N-acetyl-beta-D-glucosaminidase assay in urine: urea inhibition

Abstract

Urea inhibition of urinary N-acetyl-beta-D-glucosaminidase (NAG) was examined with human isoenzymes and total enzyme in urine. The fluorometric substrate 4-methylumbelliferyl-N-acetyl-beta-D-glucosaminide (MUNAG) and the colorimetric substrate m-cresolsulfonphthaleinyl-N-acetyl-beta-D-glucosaminide (MCPNAG) were used to determine substrate kinetics and apparent urea inhibition kinetics.

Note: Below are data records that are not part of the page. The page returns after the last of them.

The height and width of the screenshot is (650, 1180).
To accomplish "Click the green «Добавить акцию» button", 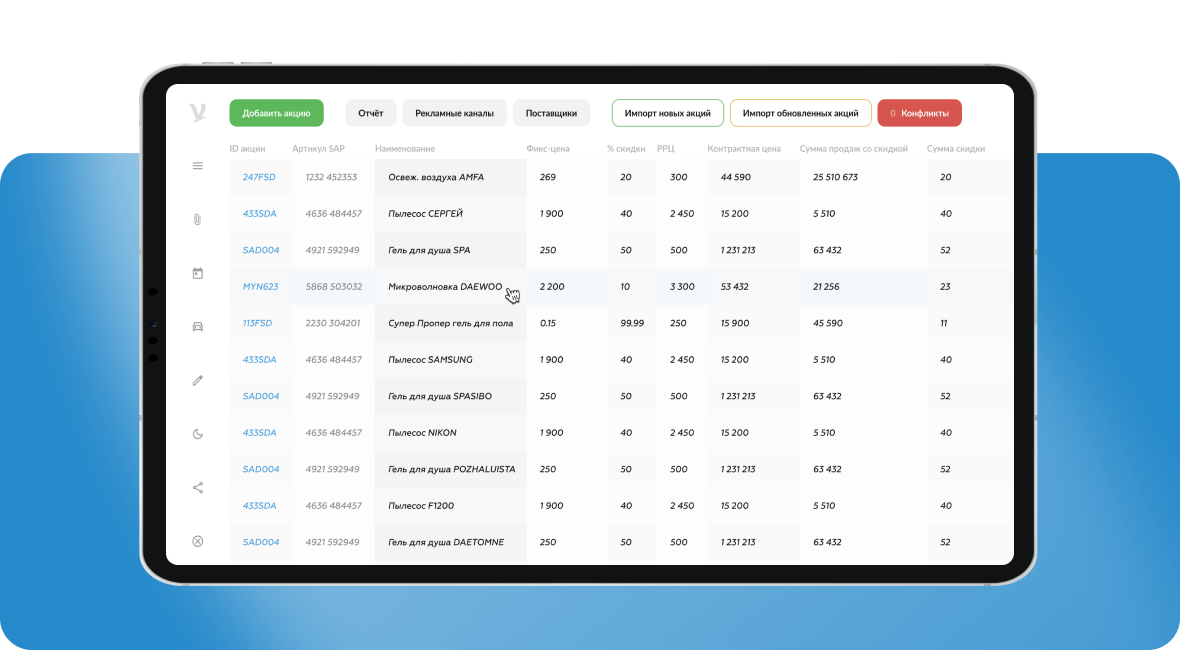I will coord(275,113).
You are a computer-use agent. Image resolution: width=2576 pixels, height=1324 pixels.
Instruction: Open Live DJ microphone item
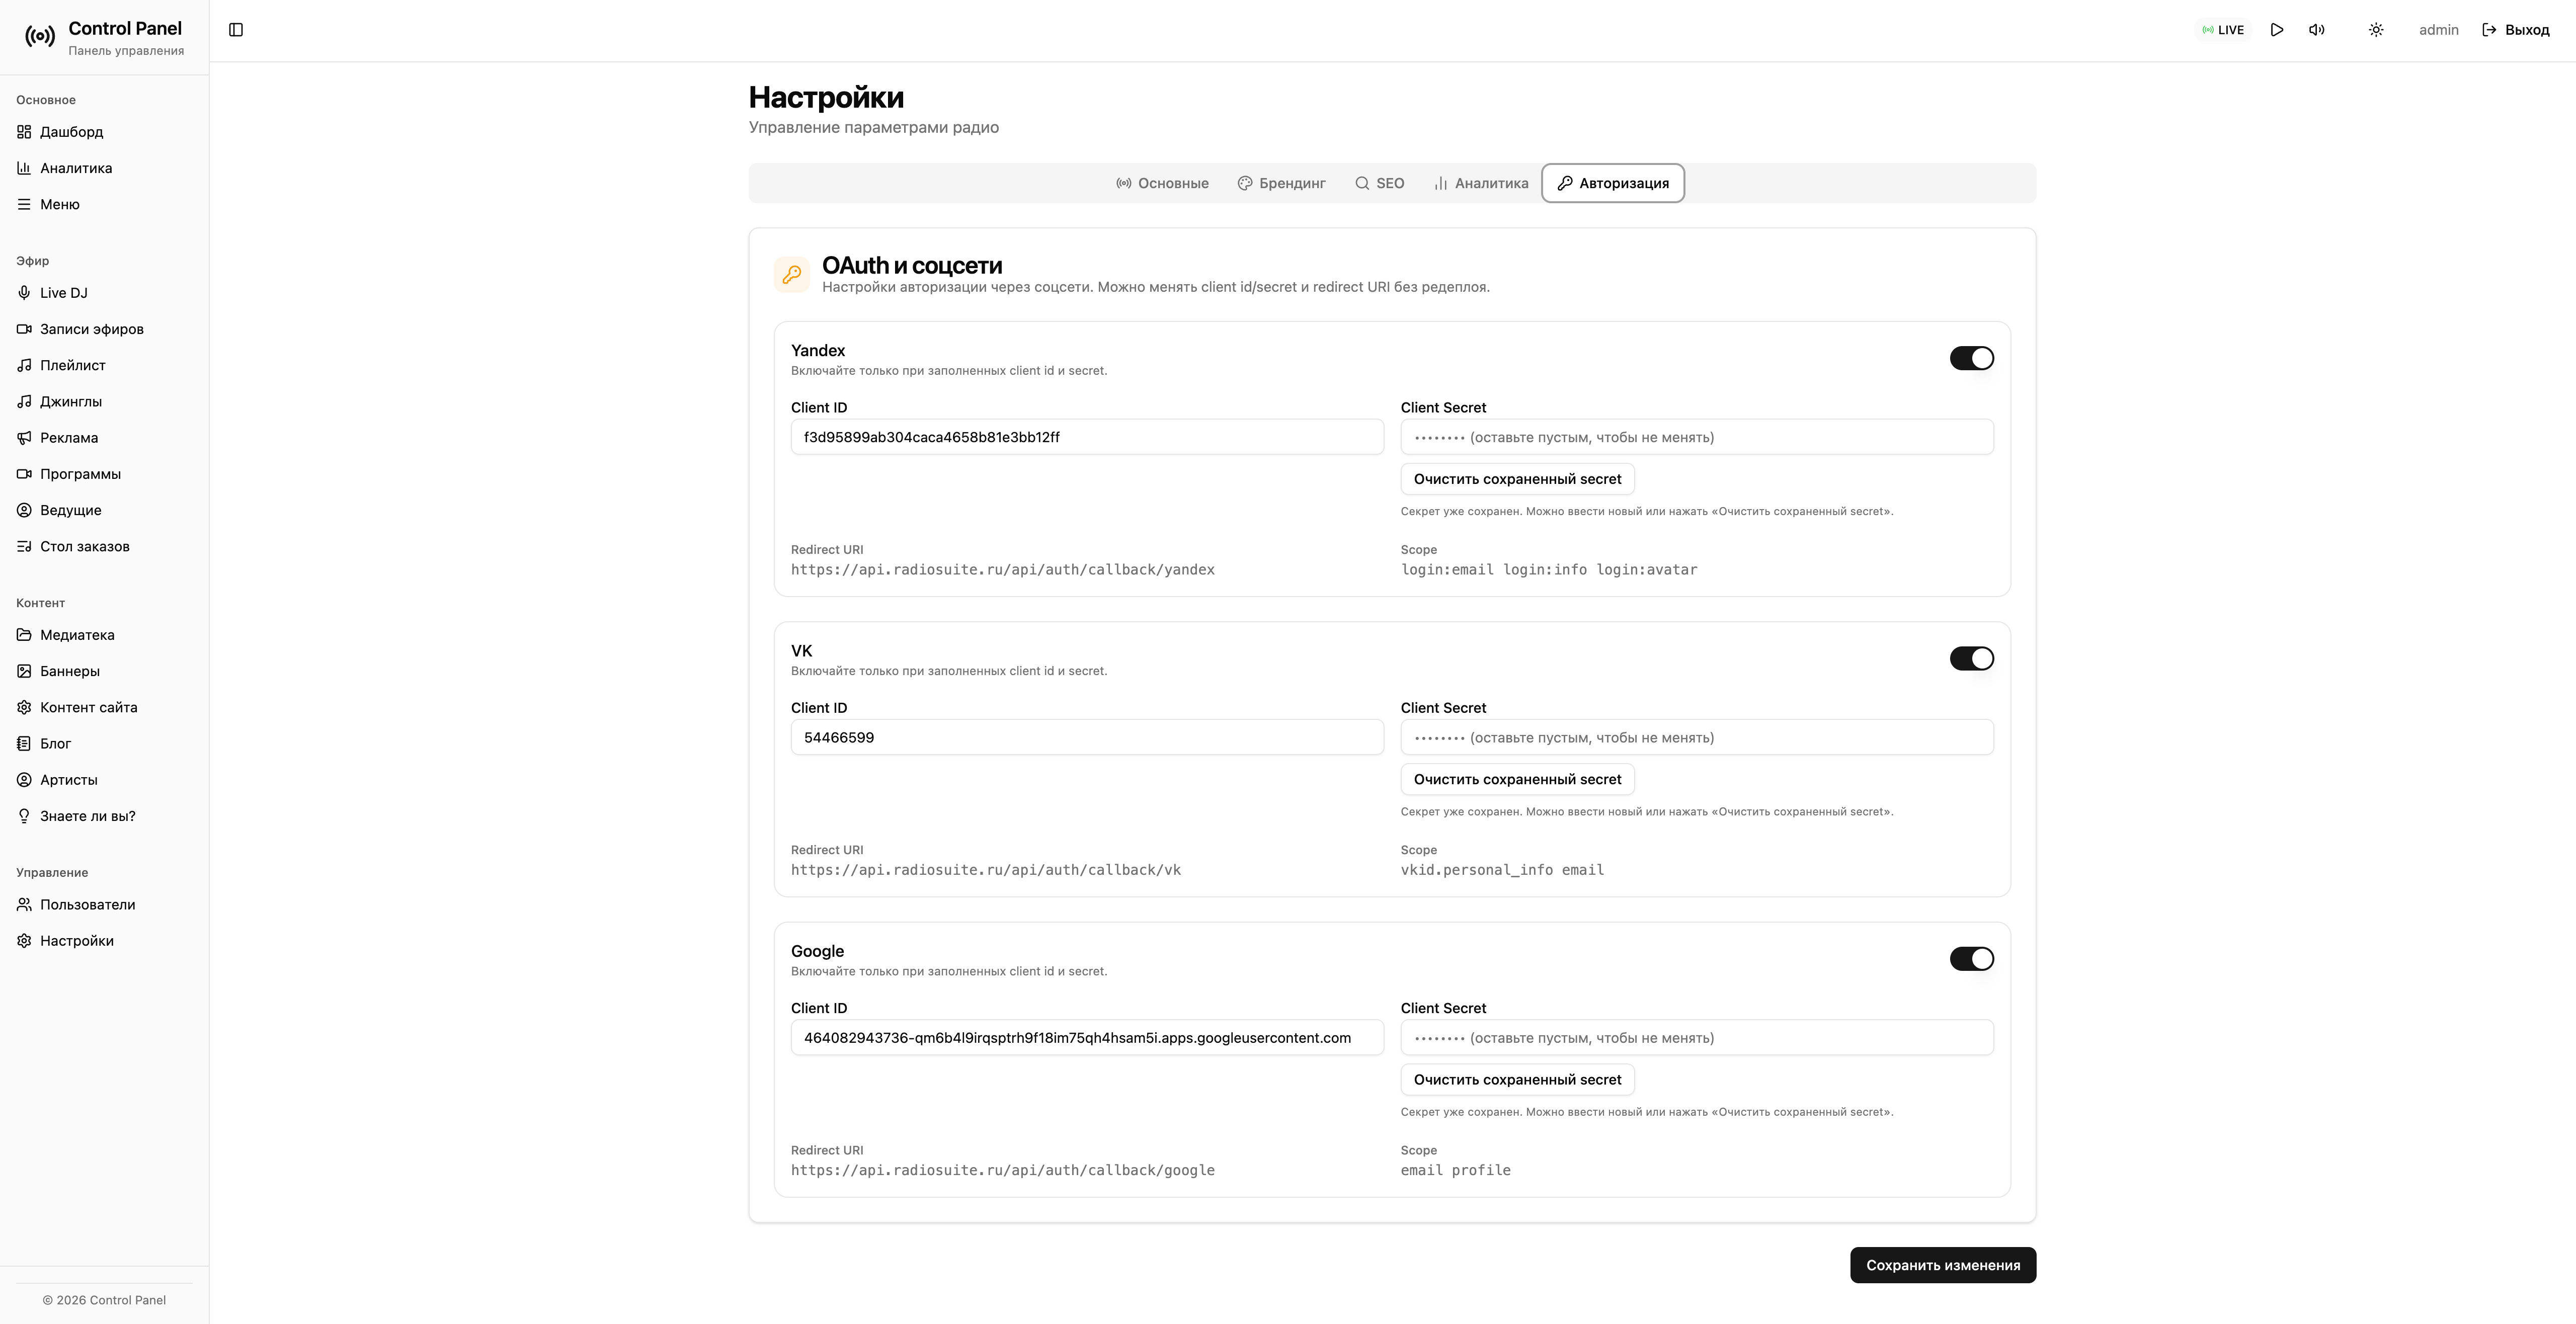click(63, 293)
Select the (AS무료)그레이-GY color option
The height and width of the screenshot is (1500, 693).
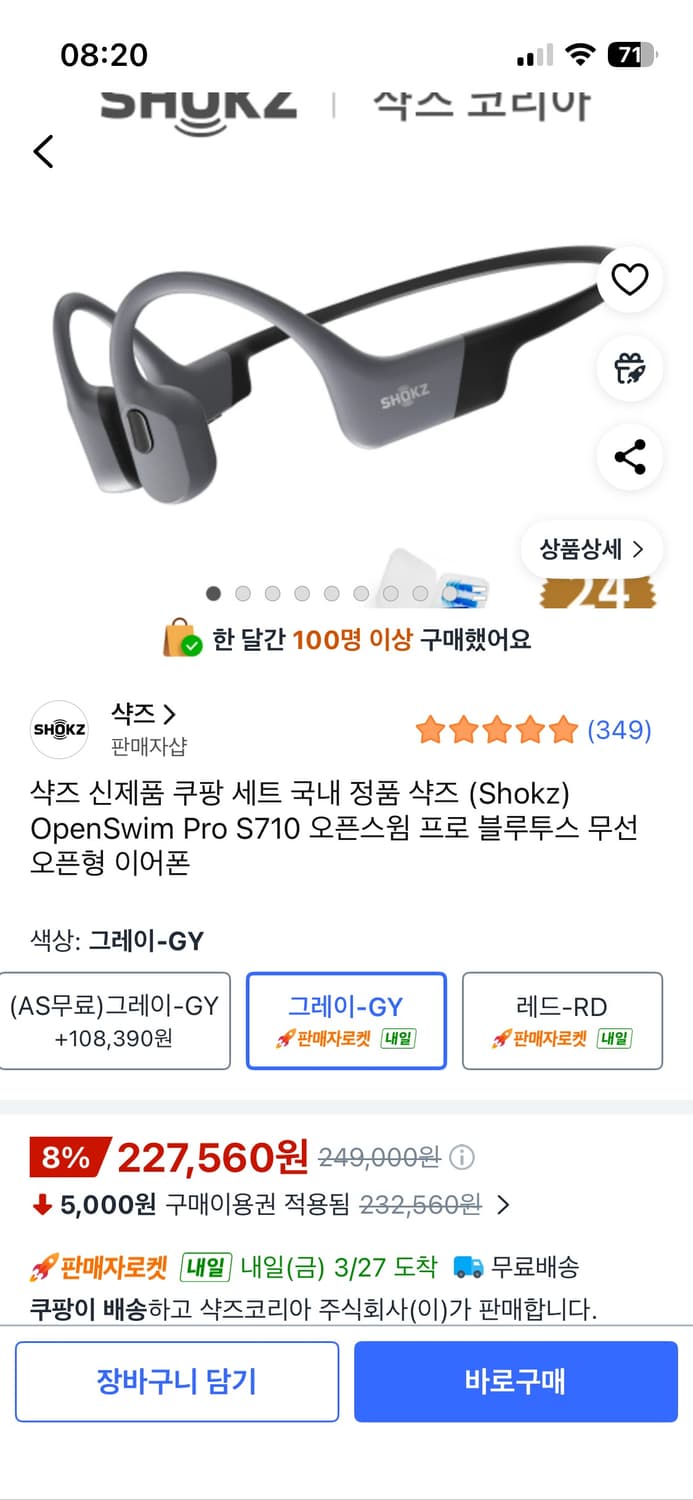(115, 1021)
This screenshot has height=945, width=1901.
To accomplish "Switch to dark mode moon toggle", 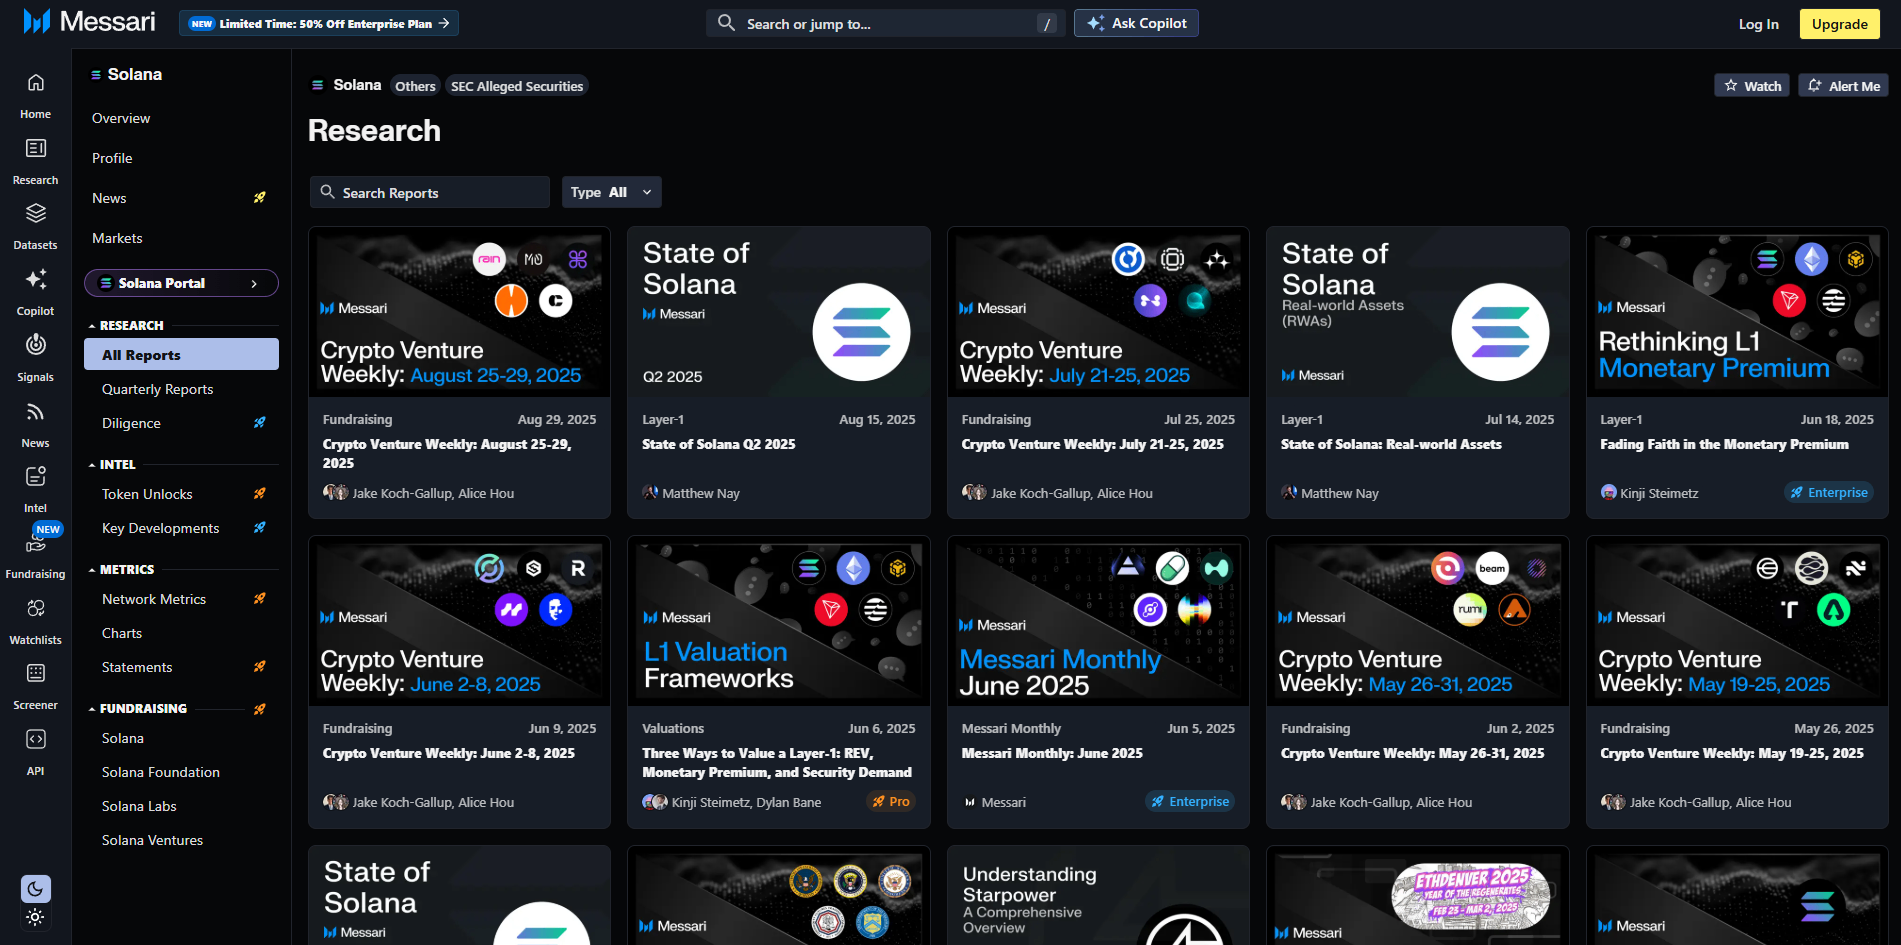I will pyautogui.click(x=35, y=888).
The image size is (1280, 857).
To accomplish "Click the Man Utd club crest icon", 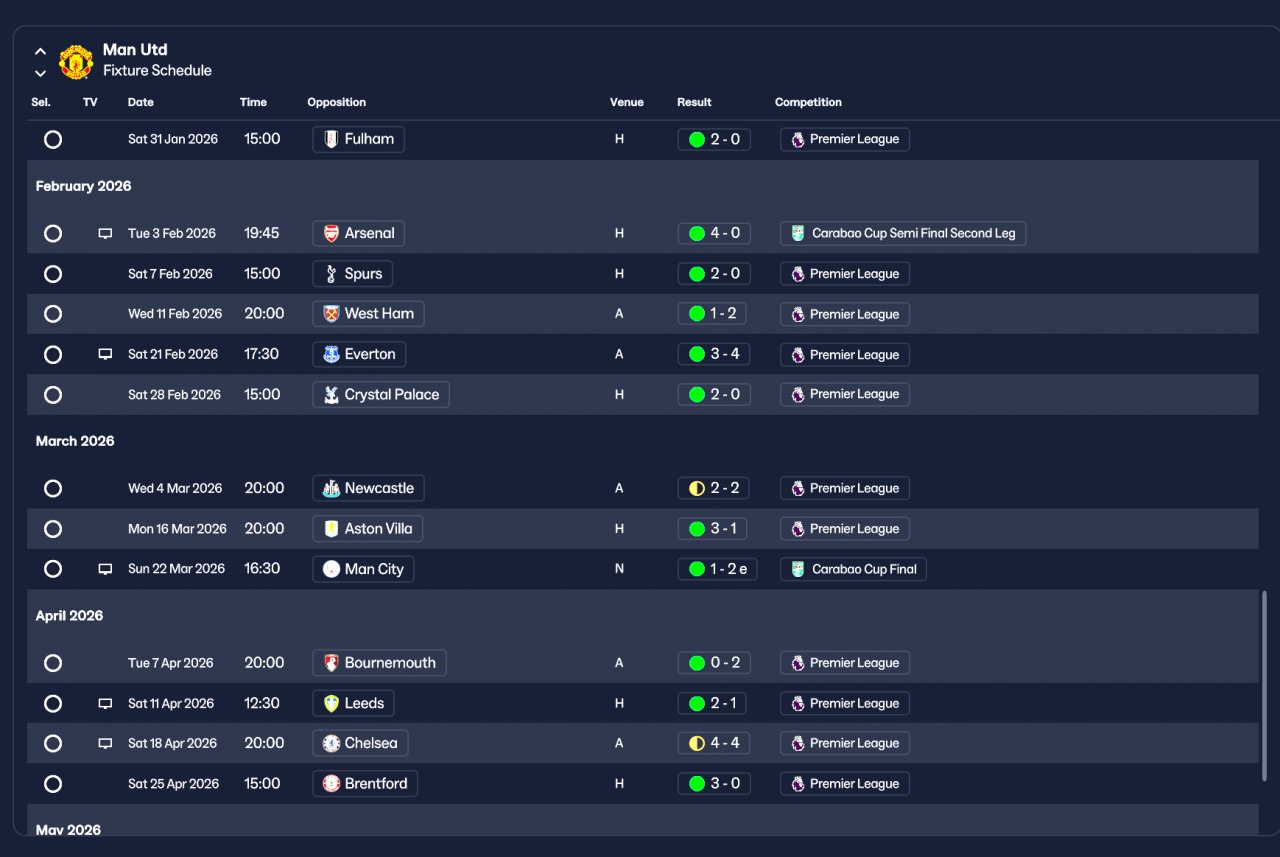I will pyautogui.click(x=76, y=61).
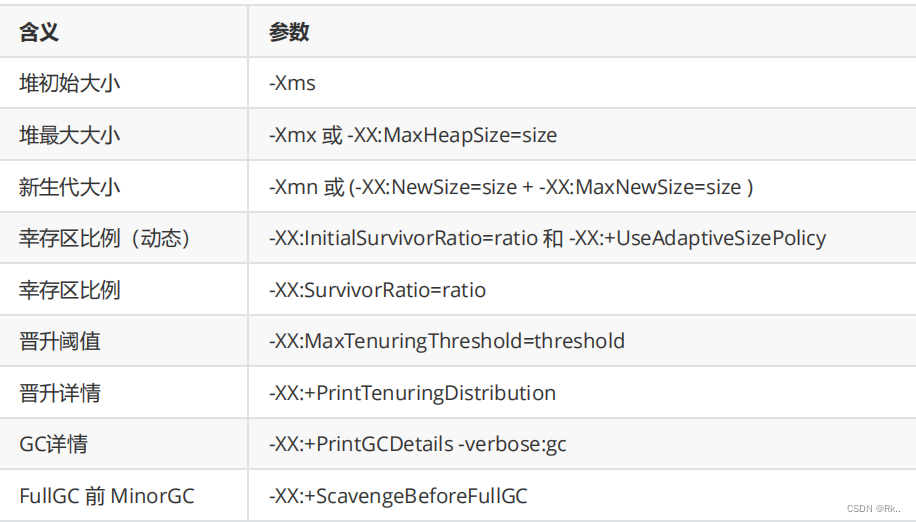The width and height of the screenshot is (916, 522).
Task: Click the -XX:MaxHeapSize=size parameter text
Action: click(452, 135)
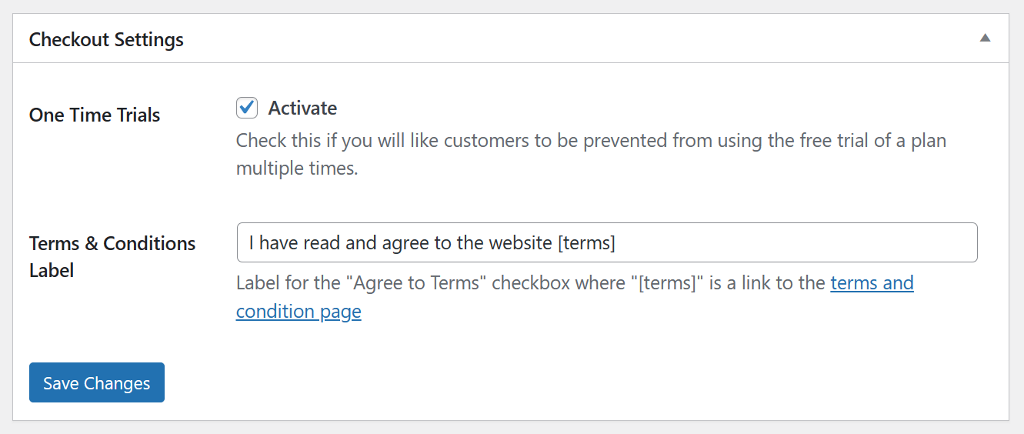This screenshot has width=1024, height=434.
Task: Click the "terms and" link text on the first line
Action: tap(872, 283)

Apparent KmS of 0.47 (MUNAG) and 0.35 mmol/L (MCPNAG) for human NAG isoenzyme A and 0.46 (MUNAG) and 0.30 mmol/L (MCPNAG) for human NAG isoenzyme B were determined. Apparent Kis of approximately 100 mmol/L for urea inhibition of both isoenzymes in either substrate and apparent Kis of 79 (MUNAG) and 91 mmol/L (MCPNAG) for NAG in dilute urine samples were found. The potential for urea inhibition at physiological concentrations of urea and at normal assay dilutions therefore exists. Inhibition at these dilutions was minimal when substrate concentrations of 2 x Km or greater were used, but the substrate MUNAG at 1/2 x Km gave the highest sensitivity and lower blanks and allowed better quantitation of low activity samples. Within-run CVs of 3.2% with MUNAG and 10% with MCPNAG were found for low activity samples.